▶ **Exercise requirements**
Please copy word for word everything from the first line down to the line containing "(146, 414).", both included. Leave the pictures out.

Saved entries:
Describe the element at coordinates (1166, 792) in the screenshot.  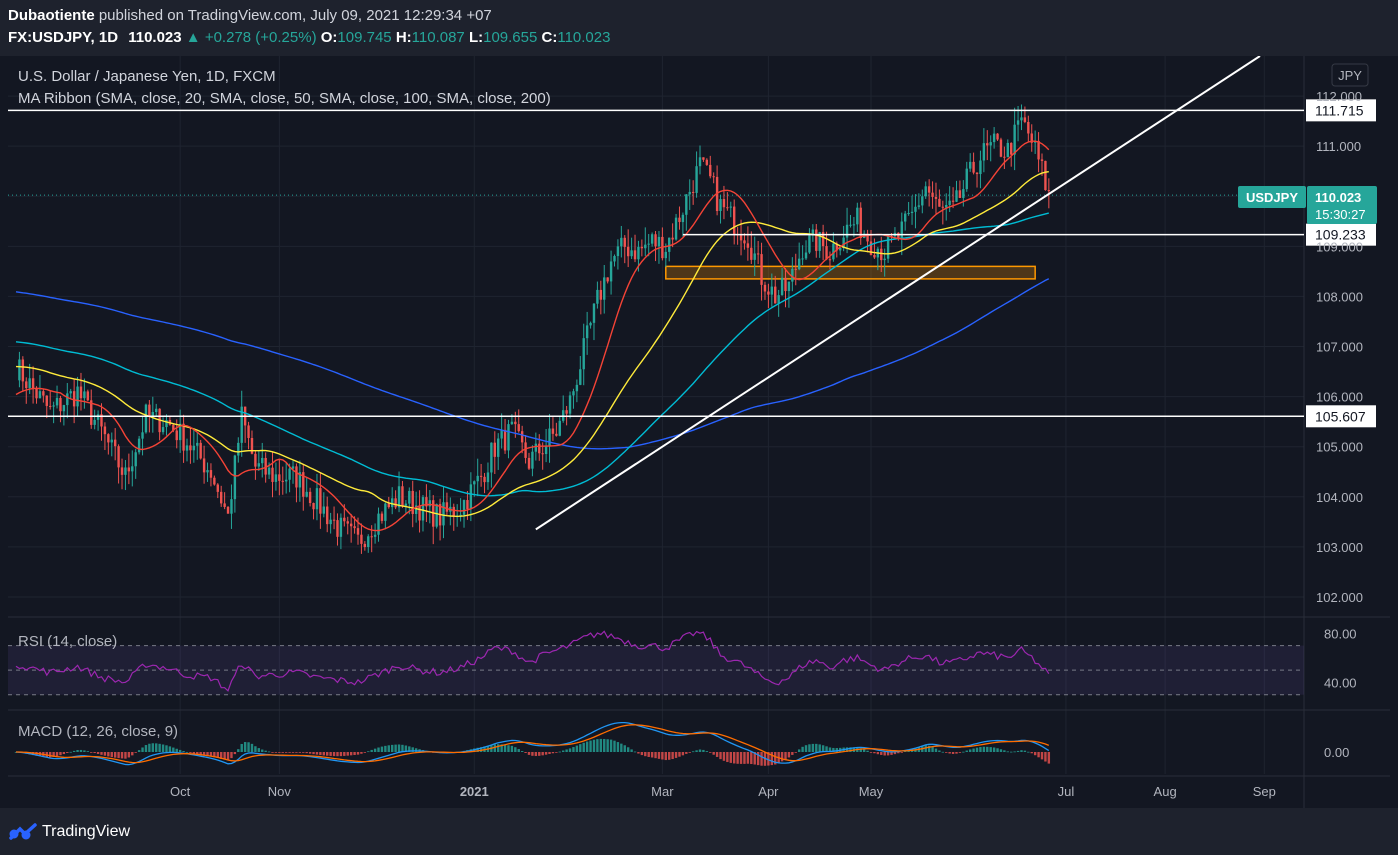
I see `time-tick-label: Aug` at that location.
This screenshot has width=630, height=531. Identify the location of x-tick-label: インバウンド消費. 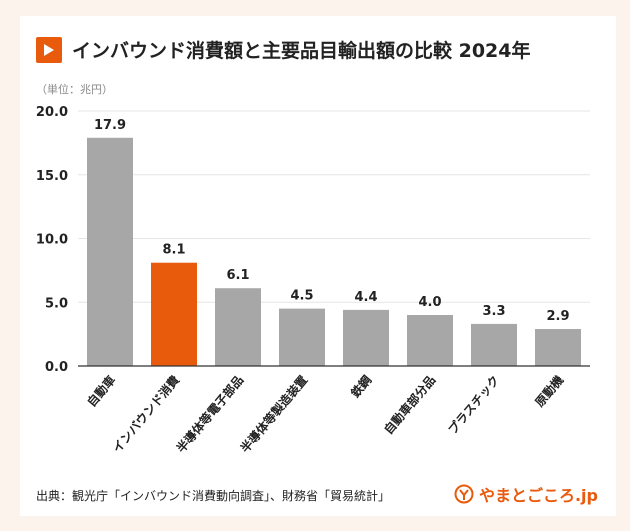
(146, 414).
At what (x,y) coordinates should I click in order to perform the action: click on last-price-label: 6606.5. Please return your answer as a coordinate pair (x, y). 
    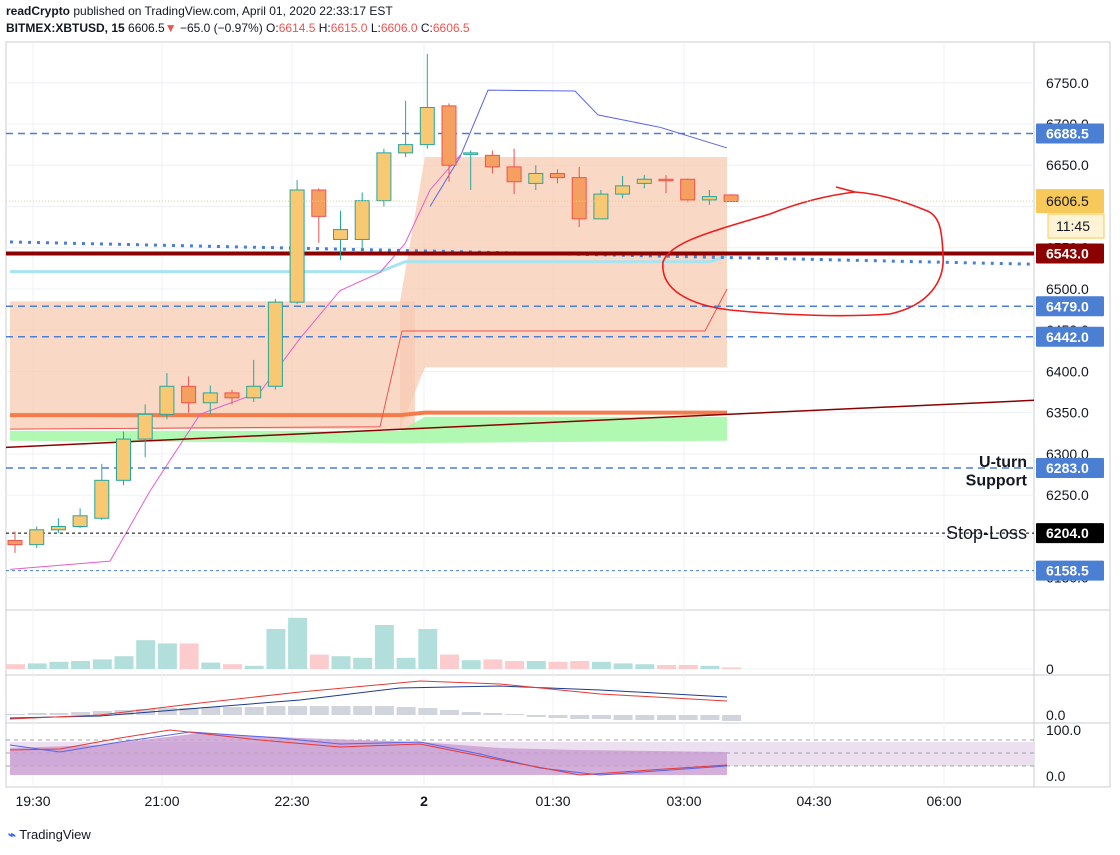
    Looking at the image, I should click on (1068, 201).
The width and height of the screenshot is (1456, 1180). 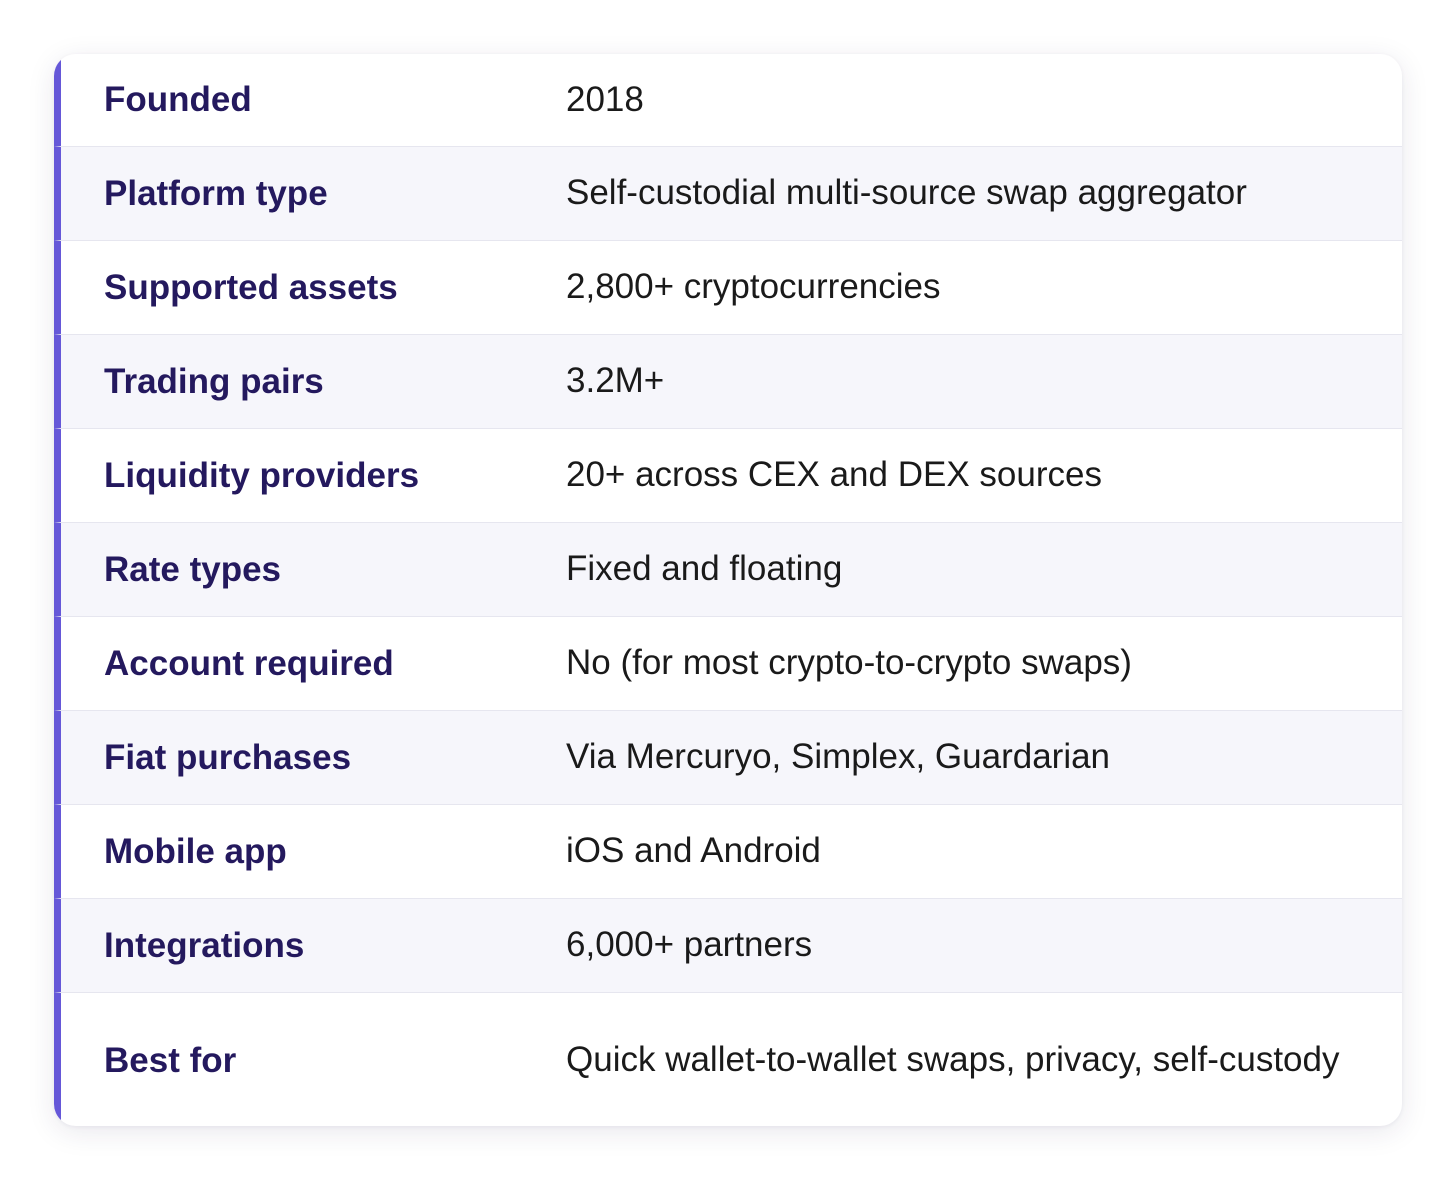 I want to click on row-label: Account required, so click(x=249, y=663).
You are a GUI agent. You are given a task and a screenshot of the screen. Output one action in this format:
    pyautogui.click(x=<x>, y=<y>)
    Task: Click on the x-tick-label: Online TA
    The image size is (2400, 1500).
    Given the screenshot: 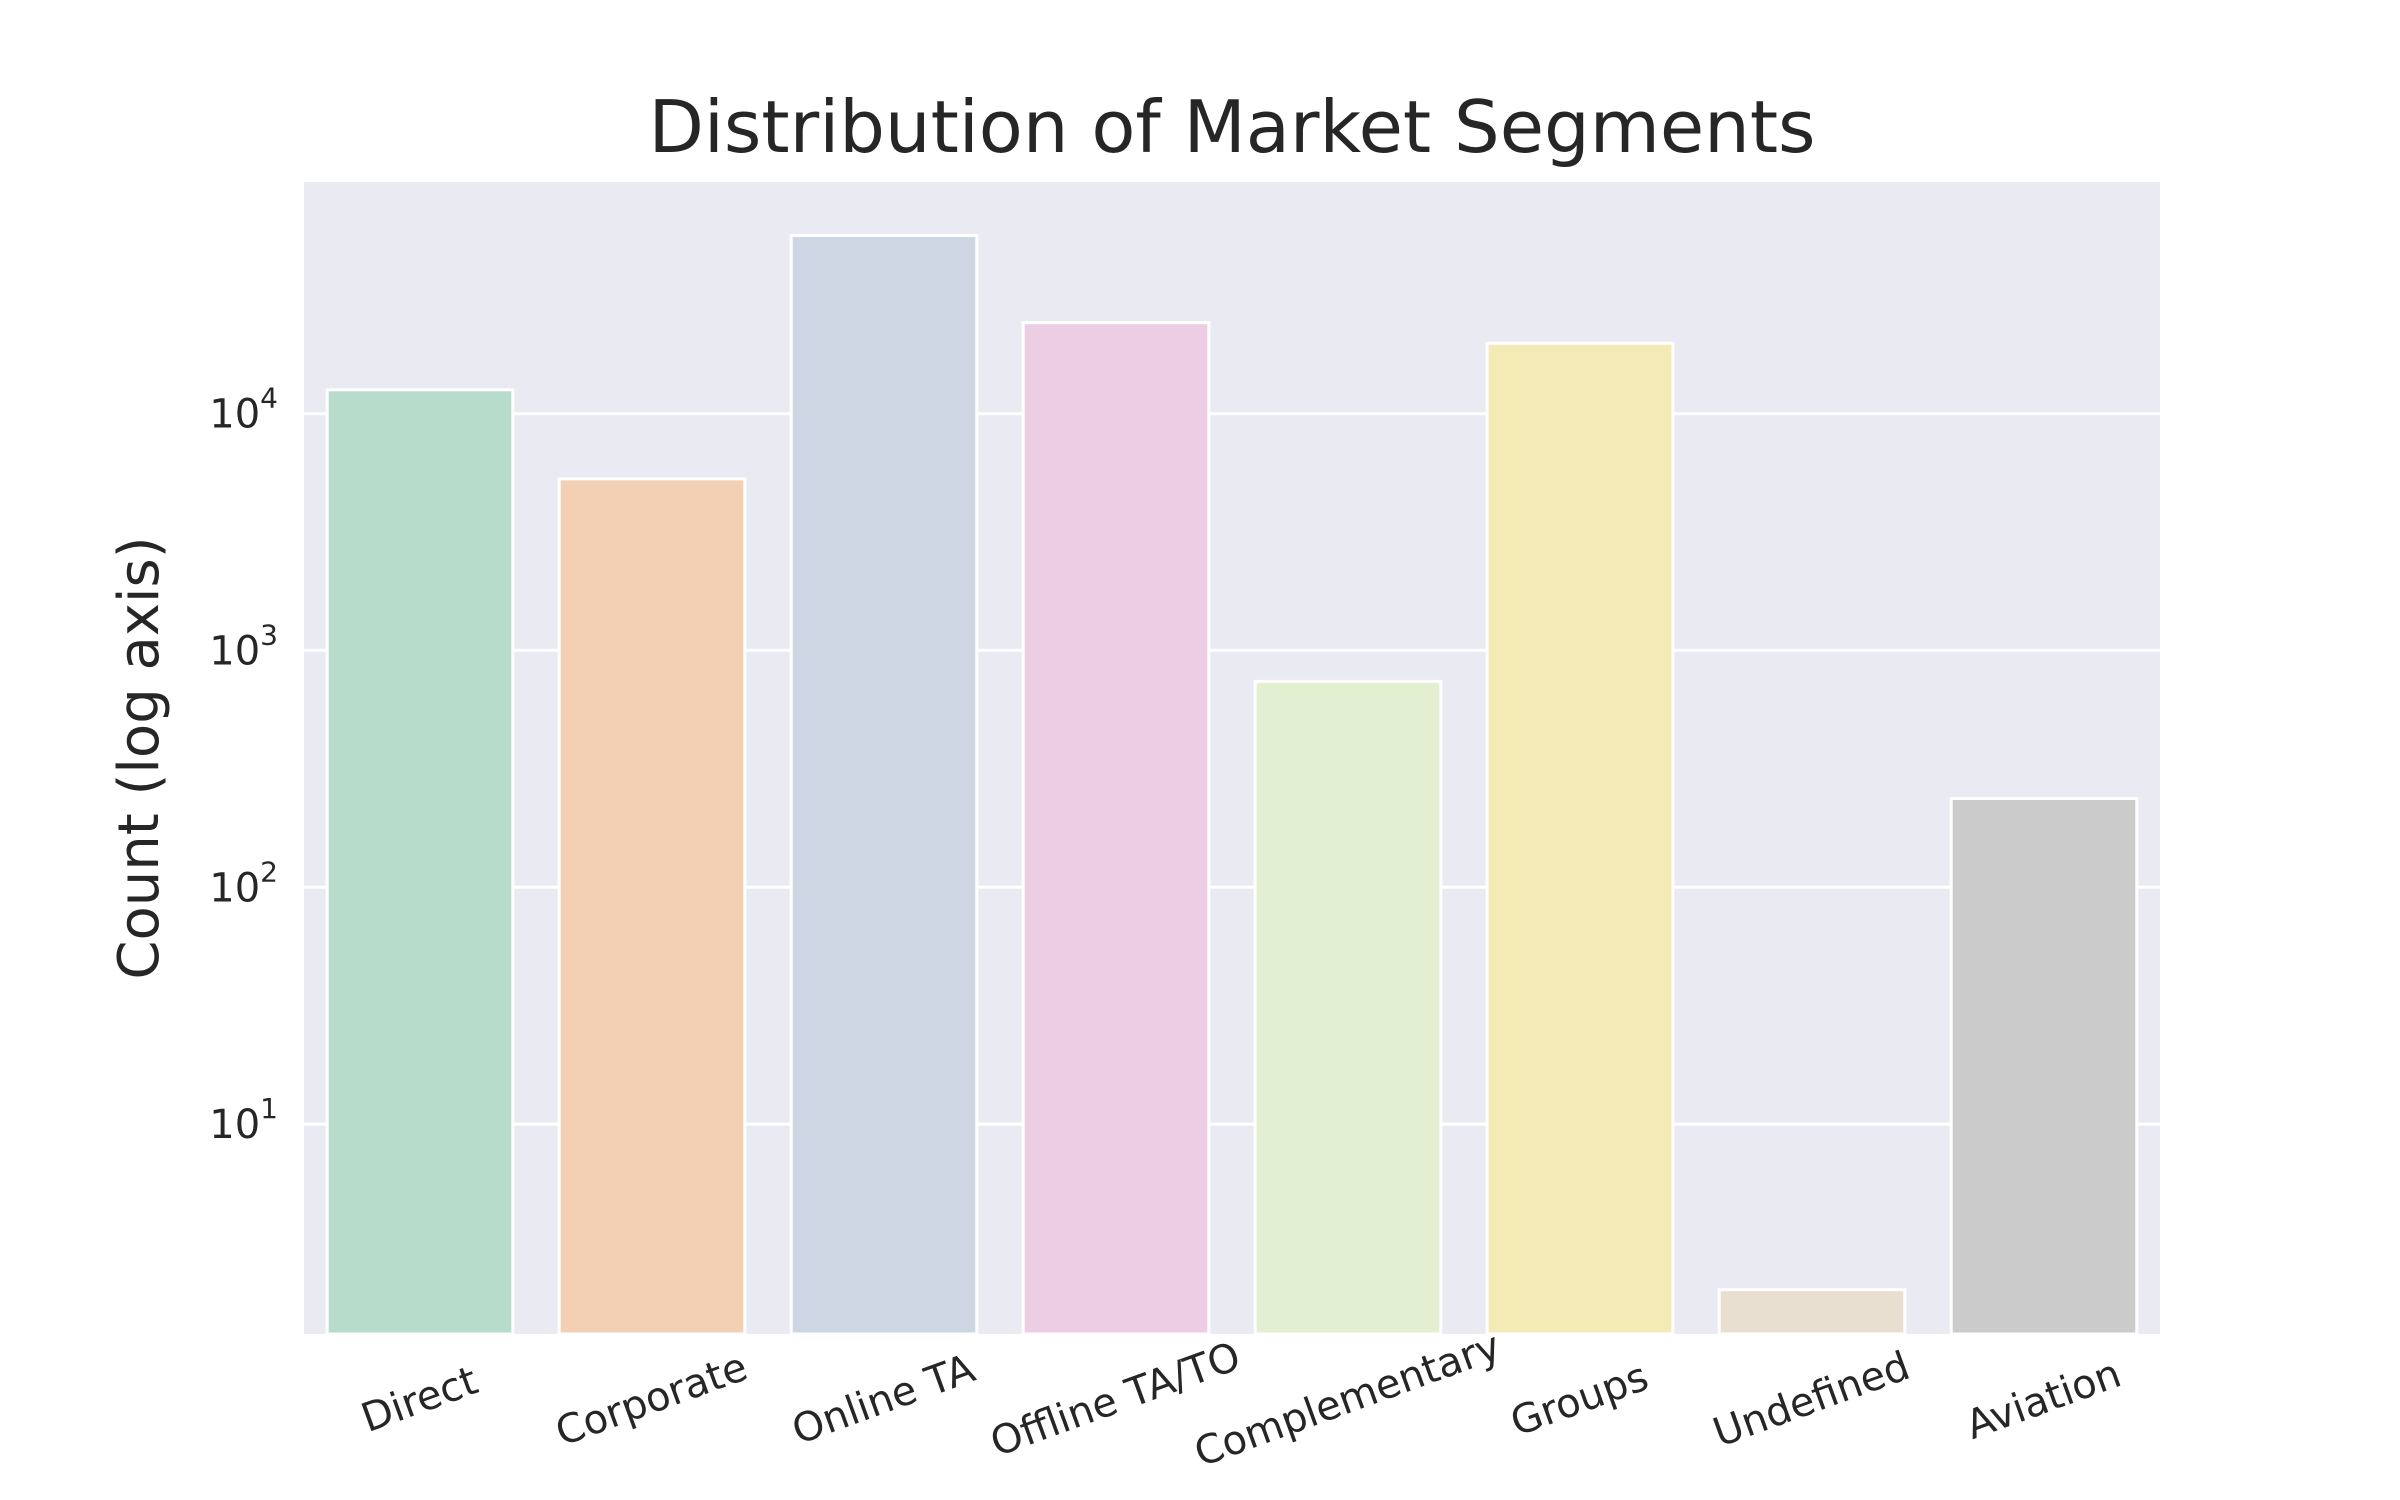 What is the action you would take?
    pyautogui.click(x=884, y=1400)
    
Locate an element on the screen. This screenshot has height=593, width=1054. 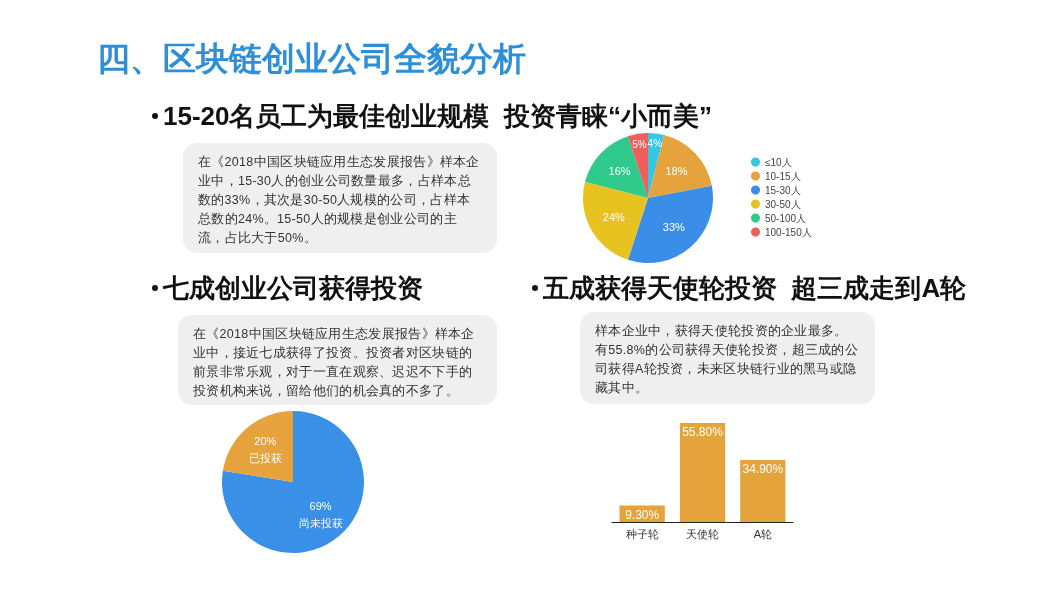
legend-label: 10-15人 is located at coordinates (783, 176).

▶ **Exercise result**
Describe the element at coordinates (1166, 792) in the screenshot.  
I see `time-tick-label: Aug` at that location.
This screenshot has width=630, height=531. Identify the location of x-tick-label: インバウンド消費. 
(146, 414).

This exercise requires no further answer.